La relazione, l’unione, l’ordito comune e rispettoso delle tumultescenze. Io e te. Io con te. Io che non t’impongo il comune, pur abbracciandoti con esso, e tu che appartieni al tuo senso, al tuo sesso della relazione senza ridurti e senza ridurmi dentro la nostra com-unicità.
La relazione, ossia l’unione, l’unirsi rispettoso, concreto, benché talvolta arrischiato, indecidibile. L’esporsi. Il deporre a favore del comune. Il divenirsi incontro. L’interferenza affettuosa che ci dispone all’oltre senza che il pensiero e il corpo si sentano altrove.
Io vengo dunque a te, tu avvieni per me (anche per me, beninteso), e in questo comune divenirci apriamo nuovi mondi, nuovi corpi critici, senza però rinchiuderci dentro un libro, una passione, una funzione sociale.
Io uso la tua unicità, tu usi la mia, e il nostro usarci mutuamente ci sgancia dalla possibile valorizzazione sociale del rapporto e ci consegna al dono, alla munificenza dei gesti, delle parole.
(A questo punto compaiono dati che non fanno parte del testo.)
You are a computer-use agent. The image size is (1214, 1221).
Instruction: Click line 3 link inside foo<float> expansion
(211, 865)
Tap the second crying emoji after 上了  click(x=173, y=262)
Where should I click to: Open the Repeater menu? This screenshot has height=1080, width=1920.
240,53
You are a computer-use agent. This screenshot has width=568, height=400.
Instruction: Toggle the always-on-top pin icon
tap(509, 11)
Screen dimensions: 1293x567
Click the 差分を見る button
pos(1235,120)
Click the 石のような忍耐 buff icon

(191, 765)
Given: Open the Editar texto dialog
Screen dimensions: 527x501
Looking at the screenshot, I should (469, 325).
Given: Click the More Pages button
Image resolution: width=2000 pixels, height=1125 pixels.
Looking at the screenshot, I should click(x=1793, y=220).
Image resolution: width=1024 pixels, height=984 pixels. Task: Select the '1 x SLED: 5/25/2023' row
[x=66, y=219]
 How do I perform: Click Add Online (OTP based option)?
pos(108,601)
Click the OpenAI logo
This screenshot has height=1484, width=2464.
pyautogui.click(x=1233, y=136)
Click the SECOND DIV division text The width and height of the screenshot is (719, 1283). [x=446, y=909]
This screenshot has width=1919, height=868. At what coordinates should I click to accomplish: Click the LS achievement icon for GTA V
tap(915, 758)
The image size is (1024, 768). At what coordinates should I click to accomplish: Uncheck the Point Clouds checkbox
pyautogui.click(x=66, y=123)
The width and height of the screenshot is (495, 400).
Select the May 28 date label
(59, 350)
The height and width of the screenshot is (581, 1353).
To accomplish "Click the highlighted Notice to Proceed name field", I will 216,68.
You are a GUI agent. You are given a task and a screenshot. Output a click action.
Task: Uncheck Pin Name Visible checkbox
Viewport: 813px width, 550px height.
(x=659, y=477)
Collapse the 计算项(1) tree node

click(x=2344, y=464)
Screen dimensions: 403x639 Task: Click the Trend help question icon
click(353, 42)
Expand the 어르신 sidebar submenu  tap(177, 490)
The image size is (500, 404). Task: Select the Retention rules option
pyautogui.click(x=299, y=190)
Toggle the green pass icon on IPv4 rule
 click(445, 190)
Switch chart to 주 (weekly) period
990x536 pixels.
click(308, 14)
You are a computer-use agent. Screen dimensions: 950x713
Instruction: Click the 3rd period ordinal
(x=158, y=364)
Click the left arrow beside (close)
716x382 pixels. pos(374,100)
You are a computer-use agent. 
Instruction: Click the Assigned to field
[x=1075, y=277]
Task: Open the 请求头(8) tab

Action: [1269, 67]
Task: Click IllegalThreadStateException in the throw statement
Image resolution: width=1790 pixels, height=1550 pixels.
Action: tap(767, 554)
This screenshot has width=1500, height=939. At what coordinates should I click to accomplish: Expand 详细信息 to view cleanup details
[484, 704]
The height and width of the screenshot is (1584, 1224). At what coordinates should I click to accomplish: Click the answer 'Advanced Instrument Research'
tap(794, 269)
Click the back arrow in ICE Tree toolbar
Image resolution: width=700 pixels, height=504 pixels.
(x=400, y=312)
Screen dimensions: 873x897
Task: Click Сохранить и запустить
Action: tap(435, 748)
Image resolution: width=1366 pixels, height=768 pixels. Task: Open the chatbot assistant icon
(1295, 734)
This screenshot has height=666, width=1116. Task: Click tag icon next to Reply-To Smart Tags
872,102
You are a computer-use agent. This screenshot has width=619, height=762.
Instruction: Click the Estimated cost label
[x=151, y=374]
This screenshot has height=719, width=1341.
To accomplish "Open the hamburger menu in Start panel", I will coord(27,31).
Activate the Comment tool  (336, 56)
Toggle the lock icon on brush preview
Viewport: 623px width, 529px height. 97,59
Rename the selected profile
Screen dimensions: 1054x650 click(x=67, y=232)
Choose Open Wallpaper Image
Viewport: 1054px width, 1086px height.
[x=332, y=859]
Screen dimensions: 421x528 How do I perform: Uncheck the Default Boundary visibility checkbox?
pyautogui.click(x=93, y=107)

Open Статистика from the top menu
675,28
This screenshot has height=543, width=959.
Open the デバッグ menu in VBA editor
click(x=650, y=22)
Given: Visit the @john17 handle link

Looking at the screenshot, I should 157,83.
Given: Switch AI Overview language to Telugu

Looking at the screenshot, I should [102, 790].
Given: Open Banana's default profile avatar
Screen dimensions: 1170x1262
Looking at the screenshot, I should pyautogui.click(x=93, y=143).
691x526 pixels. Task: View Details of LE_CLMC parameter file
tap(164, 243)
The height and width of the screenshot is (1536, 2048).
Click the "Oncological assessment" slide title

Sconfinando nella tua autenticità, io non invado il tuo territorio, non lo annetto, ma evado dai miei stessi limiti e pervado di senso il mondo insieme a te. L’unione volontaria dei nostri rispettivi egoismi si rivela quindi il grado zero della comunanza, l’aggregato sensibile in cui nasce lo spazio comune – la com-unicità – che ci riconsegna alla nostra immediatezza di pensiero e d’affetto.